SIAM Journal on Numerical Analysis, Volume 62, Issue 1, Page 322-352, February 2024.
Abstract. We introduce a numerical approach to computing the Schrödinger map (SM) based on the Hasimoto transform which relates the SM flow to a cubic nonlinear Schrödinger (NLS) equation. In exploiting this nonlinear transform we are able to introduce the first fully explicit unconditionally stable symmetric integrators for the SM equation.

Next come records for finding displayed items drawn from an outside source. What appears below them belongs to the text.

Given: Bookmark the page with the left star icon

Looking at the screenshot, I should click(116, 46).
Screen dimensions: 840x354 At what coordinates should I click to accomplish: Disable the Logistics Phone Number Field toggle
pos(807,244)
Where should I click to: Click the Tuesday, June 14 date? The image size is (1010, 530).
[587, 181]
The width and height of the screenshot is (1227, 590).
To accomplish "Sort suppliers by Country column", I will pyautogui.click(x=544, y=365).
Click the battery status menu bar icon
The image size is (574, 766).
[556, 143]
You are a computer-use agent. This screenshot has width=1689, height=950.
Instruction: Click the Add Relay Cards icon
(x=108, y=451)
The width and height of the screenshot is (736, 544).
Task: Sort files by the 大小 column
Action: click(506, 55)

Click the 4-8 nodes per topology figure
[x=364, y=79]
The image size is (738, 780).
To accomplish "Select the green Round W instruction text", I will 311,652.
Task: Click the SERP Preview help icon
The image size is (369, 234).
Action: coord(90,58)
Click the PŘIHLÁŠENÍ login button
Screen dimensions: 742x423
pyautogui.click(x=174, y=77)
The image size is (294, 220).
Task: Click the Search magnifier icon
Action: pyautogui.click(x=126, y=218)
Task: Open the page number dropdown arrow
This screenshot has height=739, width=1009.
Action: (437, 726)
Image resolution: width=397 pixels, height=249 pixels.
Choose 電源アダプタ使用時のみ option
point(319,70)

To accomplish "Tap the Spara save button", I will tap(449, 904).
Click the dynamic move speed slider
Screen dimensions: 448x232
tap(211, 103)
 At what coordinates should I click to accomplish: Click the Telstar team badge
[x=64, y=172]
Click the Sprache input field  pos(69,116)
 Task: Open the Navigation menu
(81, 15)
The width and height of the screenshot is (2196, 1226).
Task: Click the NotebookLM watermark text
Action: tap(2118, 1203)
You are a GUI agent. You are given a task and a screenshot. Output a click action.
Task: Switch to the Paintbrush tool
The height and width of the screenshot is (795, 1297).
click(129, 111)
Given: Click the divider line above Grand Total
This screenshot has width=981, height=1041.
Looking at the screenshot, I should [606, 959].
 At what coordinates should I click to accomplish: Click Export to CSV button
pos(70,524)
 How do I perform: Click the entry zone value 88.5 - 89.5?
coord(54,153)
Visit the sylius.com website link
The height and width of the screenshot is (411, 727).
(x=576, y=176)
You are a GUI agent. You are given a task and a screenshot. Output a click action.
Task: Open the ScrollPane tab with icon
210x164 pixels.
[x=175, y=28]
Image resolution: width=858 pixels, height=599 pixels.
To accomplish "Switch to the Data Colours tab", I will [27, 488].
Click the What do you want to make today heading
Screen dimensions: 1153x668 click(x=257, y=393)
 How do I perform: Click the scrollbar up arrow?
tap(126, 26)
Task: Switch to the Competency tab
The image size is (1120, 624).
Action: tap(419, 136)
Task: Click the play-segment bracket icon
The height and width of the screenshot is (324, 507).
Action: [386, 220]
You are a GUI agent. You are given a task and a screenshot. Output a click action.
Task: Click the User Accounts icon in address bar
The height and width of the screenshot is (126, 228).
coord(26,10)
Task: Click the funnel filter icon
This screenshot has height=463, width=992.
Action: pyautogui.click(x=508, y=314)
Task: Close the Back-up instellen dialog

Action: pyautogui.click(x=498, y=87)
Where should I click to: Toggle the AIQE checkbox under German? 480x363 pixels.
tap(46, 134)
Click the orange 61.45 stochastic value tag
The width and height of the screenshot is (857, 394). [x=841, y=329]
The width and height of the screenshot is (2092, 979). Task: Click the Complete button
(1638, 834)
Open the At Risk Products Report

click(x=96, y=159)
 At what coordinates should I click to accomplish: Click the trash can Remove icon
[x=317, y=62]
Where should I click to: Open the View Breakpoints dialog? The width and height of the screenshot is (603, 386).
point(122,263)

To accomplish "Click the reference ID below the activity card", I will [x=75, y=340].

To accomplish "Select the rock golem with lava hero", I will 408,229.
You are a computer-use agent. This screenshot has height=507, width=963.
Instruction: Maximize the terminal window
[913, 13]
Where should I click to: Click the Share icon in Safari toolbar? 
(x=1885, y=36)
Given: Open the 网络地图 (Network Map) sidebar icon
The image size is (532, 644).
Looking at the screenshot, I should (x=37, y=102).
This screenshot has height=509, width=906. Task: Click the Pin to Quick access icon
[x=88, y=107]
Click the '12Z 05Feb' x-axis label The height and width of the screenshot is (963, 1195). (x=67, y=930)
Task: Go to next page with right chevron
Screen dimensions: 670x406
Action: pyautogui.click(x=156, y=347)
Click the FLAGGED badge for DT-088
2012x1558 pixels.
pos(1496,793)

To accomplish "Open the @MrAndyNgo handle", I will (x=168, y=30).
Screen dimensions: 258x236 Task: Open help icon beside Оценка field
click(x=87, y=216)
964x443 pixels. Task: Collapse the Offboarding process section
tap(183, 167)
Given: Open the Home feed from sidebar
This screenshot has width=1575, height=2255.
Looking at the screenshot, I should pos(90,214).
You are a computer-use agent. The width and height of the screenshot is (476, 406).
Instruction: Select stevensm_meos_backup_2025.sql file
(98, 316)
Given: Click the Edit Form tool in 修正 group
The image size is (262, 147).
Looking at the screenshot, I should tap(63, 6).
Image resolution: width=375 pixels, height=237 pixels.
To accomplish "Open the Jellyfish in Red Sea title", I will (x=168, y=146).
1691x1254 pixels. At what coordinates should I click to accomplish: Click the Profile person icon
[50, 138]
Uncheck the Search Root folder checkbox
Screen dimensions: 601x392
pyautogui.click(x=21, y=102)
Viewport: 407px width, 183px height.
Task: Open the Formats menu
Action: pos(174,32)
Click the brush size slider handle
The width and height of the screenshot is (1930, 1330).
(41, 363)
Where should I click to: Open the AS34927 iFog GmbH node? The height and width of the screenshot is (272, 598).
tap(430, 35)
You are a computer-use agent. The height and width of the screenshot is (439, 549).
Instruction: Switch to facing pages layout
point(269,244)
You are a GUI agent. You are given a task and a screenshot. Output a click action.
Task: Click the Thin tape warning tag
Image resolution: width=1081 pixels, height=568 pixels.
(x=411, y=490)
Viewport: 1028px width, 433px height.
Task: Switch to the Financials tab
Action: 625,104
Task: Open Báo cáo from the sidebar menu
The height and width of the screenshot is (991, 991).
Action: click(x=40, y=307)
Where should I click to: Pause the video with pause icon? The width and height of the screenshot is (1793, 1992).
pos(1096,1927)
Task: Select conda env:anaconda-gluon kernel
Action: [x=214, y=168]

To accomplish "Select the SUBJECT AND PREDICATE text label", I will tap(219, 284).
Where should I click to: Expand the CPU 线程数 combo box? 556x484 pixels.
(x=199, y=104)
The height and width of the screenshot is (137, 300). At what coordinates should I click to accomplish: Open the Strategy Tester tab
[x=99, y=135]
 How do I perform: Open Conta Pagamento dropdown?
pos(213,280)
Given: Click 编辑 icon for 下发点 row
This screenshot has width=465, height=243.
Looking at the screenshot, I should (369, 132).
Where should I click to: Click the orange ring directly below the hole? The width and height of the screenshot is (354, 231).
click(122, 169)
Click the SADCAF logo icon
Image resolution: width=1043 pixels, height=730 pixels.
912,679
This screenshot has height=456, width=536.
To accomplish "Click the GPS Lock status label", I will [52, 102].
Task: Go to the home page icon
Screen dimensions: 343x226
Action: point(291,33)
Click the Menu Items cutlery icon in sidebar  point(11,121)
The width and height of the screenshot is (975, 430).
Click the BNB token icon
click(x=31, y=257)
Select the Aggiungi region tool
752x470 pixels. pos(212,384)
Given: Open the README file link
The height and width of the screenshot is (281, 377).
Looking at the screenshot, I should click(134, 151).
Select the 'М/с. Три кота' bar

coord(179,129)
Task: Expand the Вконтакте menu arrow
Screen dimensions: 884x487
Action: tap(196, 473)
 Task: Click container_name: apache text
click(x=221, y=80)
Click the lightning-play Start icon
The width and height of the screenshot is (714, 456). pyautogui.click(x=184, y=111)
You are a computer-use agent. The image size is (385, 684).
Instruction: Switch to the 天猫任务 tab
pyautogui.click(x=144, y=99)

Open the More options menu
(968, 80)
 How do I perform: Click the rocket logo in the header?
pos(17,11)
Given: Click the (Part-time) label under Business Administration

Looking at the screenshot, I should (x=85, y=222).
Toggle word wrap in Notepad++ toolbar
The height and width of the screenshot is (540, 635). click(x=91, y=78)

Our approach consists of two parts: an integration of the NLS equation followed by the numerical evaluation of the Hasimoto transform. Motivated by the desire to study rough solutions to the SM equation, we also introduce a new symmetric low-regularity integrator for the NLS equation. This is combined with our novel fast low-regularity Hasimoto (FLowRH) transform, based on a tailored analysis of the resonance structures in the Magnus expansion and a fast realization based on block-Toeplitz partitions, to yield an efficient low-regularity integrator for the SM equation. This scheme in particular allows us to obtain approximations to the SM in a more general regime (i.e., under lower-regularity assumptions) than previously proposed methods. The favorable properties of our methods are exhibited both in theoretical convergence analysis and in numerical experiments.
通过 Hasimoto 变换对薛定谔图进行数值积分
SIAM 数值分析期刊》第 62 卷第 1 期第 322-352 页,2024 年 2 月。 摘要。我们介绍了一种基于 Hasimoto 变换的薛定谔图(SM)数值计算方法,该变换将薛定谔图流与立方非线性薛定谔(NLS)方程联系起来。利用这种非线性变换,我们能够为 SM 方程引入第一个完全明确的无条件稳定对称积分器。我们的方法由两部分组成:对 NLS 方程进行积分,然后对 Hasimoto 变换进行数值评估。出于研究 SM 方程粗糙解的愿望,我们还为 NLS 方程引入了一种新的对称低规则积分器。它与我们新颖的快速低规则性哈希莫托(FlowRH)变换相结合,基于对马格努斯展开中共振结构的定制分析和基于块-托普利兹分区的快速实现,产生了一种高效的 SM 方程低规则性积分器。与之前提出的方法相比,这一方案尤其能让我们在更一般的情况下(即在低规则性假设下)获得 SM 的近似值。我们的方法在理论收敛分析和数值实验中都表现出了良好的特性。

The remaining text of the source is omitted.